St Regis Bar Hong Kong's new Tickets to Ride on Trains & Trams menu involves 16 drinks, each corresponding to a 'station' on a board game. Photo: Nicolas Wong Sixteen Photography
No drink on this menu represents the high level of execution more than the Ritual Fizz, which is inspired by Little Italy, a historic neighbourhood in Manhattan known for its concentration of Italian immigrant residents.
Paul Chan, bar manager for the St Regis Bar Hong Kong, breaks the drink down for us. It combines London Dry gin (or vodka, on occasion), Italian citron and bergamot liqueurs, fresh lemon, cream, egg white, sugar and a splash of soda water. 'It's bright, fresh and creamy all at once,' Chan describes. 'You get this refreshing citrus kick from the Italian citron and bergamot, balanced by the botanicals of gin and a silky, almost dessert-like finish from the cream and egg white. There's a playful effervescence from the soda, and I think the drink really dances between being uplifting and indulgent.'
Those in the know recognise this ingredient and flavour profile as similar to the immensely difficult and visually stunning Ramos Gin Fizz, introduced by Charles 'Carl' Ramos in New Orleans in 1888. Apocryphally, Ramos and his team shook the drink for a total of 12 to 15 minutes along something of a cocktail assembly line. (Cocktails are normally shaken for around 20 to 30 seconds.)

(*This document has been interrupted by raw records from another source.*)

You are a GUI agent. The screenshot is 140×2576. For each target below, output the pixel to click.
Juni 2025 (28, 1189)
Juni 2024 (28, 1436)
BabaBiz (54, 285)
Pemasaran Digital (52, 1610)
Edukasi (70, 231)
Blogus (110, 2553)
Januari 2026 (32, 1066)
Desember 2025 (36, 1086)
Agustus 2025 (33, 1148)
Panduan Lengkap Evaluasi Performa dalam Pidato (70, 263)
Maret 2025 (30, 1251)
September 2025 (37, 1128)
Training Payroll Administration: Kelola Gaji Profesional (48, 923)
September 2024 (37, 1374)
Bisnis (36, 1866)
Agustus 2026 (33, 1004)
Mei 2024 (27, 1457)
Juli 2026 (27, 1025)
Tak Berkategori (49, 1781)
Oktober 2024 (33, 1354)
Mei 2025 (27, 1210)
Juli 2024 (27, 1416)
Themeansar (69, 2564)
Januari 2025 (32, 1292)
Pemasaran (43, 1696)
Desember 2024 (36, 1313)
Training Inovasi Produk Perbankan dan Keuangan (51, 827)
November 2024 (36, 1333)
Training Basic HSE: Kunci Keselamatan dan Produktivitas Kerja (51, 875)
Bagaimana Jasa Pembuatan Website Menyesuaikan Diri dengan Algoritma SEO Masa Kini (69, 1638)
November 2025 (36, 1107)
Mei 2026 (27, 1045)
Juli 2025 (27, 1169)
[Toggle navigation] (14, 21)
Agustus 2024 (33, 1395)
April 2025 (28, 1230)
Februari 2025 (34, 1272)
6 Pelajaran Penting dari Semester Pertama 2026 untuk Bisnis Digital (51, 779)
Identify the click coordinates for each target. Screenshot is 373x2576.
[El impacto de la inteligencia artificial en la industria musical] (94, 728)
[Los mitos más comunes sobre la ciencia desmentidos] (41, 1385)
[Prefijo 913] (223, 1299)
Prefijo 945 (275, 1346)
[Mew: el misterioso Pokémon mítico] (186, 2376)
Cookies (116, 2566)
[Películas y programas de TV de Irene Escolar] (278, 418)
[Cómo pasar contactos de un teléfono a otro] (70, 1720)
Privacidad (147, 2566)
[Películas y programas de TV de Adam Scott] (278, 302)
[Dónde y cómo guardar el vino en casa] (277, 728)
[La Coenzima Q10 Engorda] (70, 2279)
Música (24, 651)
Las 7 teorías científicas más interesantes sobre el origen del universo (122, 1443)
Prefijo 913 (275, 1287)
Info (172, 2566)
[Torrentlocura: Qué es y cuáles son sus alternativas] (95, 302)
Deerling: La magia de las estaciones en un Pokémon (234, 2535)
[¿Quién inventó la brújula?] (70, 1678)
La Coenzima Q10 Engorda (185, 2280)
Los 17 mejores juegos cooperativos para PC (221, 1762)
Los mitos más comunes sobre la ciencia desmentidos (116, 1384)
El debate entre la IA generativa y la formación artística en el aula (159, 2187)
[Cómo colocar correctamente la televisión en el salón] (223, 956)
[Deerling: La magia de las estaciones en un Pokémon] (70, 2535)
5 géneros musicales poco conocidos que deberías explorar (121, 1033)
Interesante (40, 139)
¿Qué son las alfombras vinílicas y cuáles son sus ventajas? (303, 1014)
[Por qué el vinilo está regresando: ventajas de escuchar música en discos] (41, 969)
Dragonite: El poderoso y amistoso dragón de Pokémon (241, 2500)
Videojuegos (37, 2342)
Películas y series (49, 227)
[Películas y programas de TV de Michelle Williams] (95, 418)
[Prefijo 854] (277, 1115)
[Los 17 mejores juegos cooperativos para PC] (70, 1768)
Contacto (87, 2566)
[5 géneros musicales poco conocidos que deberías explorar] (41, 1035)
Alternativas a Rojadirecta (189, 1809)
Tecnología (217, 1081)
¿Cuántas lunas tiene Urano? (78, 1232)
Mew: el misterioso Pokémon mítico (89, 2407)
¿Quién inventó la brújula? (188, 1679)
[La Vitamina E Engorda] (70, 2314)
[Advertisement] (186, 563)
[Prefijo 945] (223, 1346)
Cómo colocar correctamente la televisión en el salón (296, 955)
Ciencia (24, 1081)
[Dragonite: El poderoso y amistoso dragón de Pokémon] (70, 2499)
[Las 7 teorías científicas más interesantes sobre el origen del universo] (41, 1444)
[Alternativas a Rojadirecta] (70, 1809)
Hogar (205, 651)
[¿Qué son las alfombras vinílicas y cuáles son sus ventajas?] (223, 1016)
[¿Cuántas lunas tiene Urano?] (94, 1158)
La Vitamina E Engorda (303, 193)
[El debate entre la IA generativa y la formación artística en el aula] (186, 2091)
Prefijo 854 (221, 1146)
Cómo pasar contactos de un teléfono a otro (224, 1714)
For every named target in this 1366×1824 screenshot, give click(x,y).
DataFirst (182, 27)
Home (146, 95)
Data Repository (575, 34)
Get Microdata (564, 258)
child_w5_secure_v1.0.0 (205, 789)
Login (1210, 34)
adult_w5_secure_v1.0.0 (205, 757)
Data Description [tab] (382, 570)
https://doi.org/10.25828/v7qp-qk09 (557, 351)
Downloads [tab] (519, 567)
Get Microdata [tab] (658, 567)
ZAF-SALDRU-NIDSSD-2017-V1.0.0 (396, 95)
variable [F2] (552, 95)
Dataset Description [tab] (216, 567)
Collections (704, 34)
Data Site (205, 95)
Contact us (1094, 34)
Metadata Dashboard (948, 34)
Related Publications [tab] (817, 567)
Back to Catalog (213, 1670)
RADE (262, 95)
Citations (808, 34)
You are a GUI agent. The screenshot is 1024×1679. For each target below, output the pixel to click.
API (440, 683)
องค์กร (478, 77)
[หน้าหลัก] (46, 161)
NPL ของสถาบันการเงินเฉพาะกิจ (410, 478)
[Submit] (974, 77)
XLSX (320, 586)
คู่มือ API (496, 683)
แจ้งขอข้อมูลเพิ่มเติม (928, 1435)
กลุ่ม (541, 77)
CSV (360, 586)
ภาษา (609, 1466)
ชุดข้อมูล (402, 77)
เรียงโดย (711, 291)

Ritual Fizz from St Regis Bar Hong Kong's new menu Tickets to Ride on Trains & Trams. Photo: Handout
Modern methods are much less dramatic, but the drink still requires intricate preparation – dry shaking ingredients, then slowly pouring 2/3 of the mixture with soda before allowing it to settle in a fridge. If your physics and chemistry were correct, pouring the remaining ingredients should help the iconic foam head rise 'like a souffle', according to Difford's Guide.